Author of Dark Fiction
Sally Bosco has a fascination with gender: the perceptions we have, the attitudes people have toward those who don’t fit into the usual categories, and the feelings we have about our own genders. She is inexplicably drawn toward the Uncanny, the shades of gray between the light and dark, the area where your mind hovers as you’re falling off to sleep. She loves writing young adult fiction because she strongly relates to teenage angst, the search for self-identity and the feelings of being an outsider.
Sally had an idyllic childhood in Cheshire, Conn. where she lived in a white farmhouse surrounded by trees and a lush green lawn.
“My most vivid memory is of the summer parties out on the lawn with croquet and badminton, multi-colored Chinese paper lanterns hanging from the trees, the smell of citronella candles as the night drew near.”
Her dad had a home cabinet-making business and she remembers fondly his coming home for lunch daily and helping her build little projects of her own.

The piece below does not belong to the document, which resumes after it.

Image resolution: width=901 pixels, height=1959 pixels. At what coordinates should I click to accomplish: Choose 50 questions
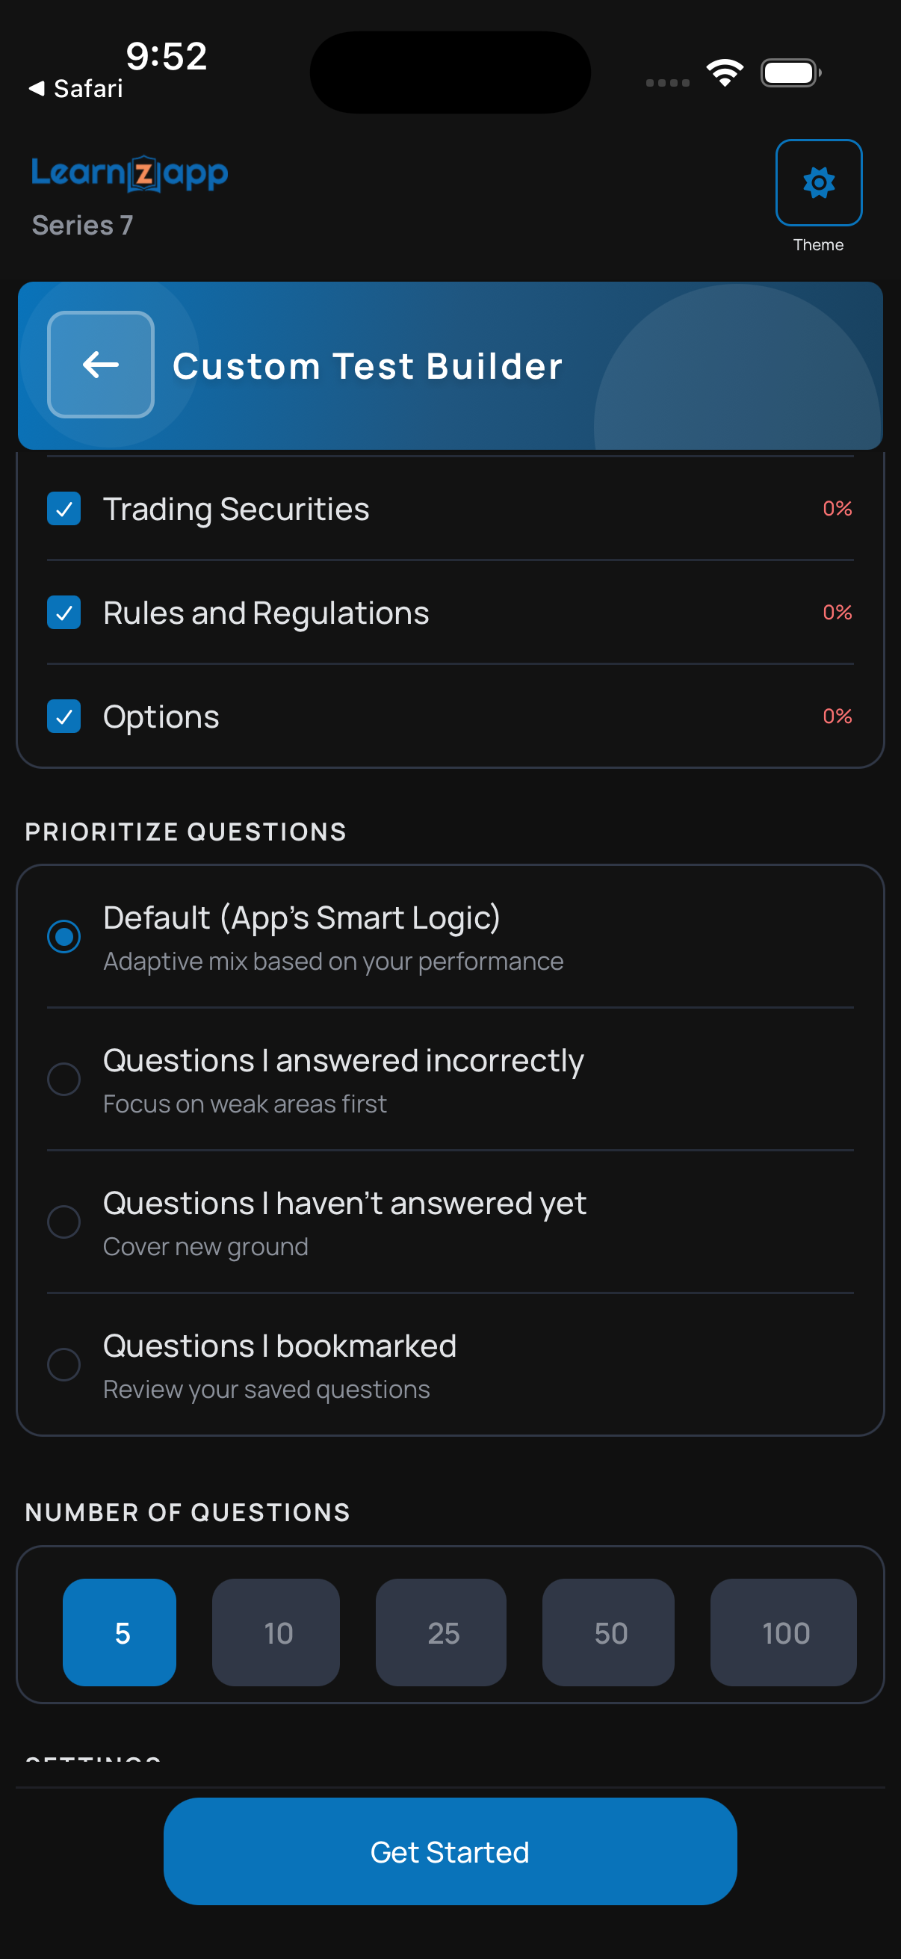click(608, 1632)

“Having had that time with my parents is a treasure beyond words. But I was an only child, a loner and all around spooky kid with a fascination with the supernatural. Early out-of-body experiences made me realize that the physical world is only a fraction of what actually exists.”
“Throughout school I was an artist and dancer. Sometimes I think the main thing I wanted in life was to be Isadora Duncan.”
She attended Florida State University in Tallahassee and began as a Dance major, then got practical and switched to Graphic Design, finally graduating from University of Florida with a Bachelor of Arts in Art.
Sally had a career as a graphic designer and corporate trainer. Now she writes full time and teaches writing workshops.
Early writing influences were: Ray Bradbury (R is for Rocket), Robert Heinlein (Stranger in a Strange Land and Friday), Herman Hesse (Steppenwolf and Demian), Anais Nin (Cities of the Interior), D.H. Lawrence (Lady Chatterly’s Lover), Collette (Cheri and The Rainy Moon), Lawrence Durrell (Justine), William Shakespeare (The Tempest), Isadora Duncan’s autobiography, My Life.
More recent influences are: Lucy Taylor (Unnatural Acts), Tannith Lee (Dark Dance), Donald Barthelme (Overnight to Many Distant Cities), Andrei Codrescu (The Blood Countess), Nicholson Baker (Vox and The Fermata), Mark Danielewski (House of Leaves).
“I feel as though I carry all of these writers around inside of me. The books I read at an early age had a profound effect upon my view of the world.”
“We exist on many levels, and have multiple shadow personalities. Especially writers, who have all of our characters living within us. I am equally the satanic male magician; the child who has lethal dust bunnies living under his bed; the teenage girl who, dabbling in the black arts, finds herself possessed; and the boy who finds the gateway to an alien dimension in his back yard.
“The scariest things are subtle. When you’re alone at two am you might feel something touch the back of your hair and get a chill throughout your whole body, or see an unnatural shadow floating behind you in the mirror.
“I am inexplicably drawn to the dark side, mainly because it is so much fun. People need an escape from their daily reality. I like writing YA because young people are grappling with identity issues and teenage angst. In many ways I still strongly relate.”
Sally recently earned a Master of Fine Arts Degree in Writing Popular Fiction from Seton Hill University in Greensburg, Pennsylvania. Her thesis novel for that program, Cevin’s Deadly Sin, has been published by Queer Teen Press.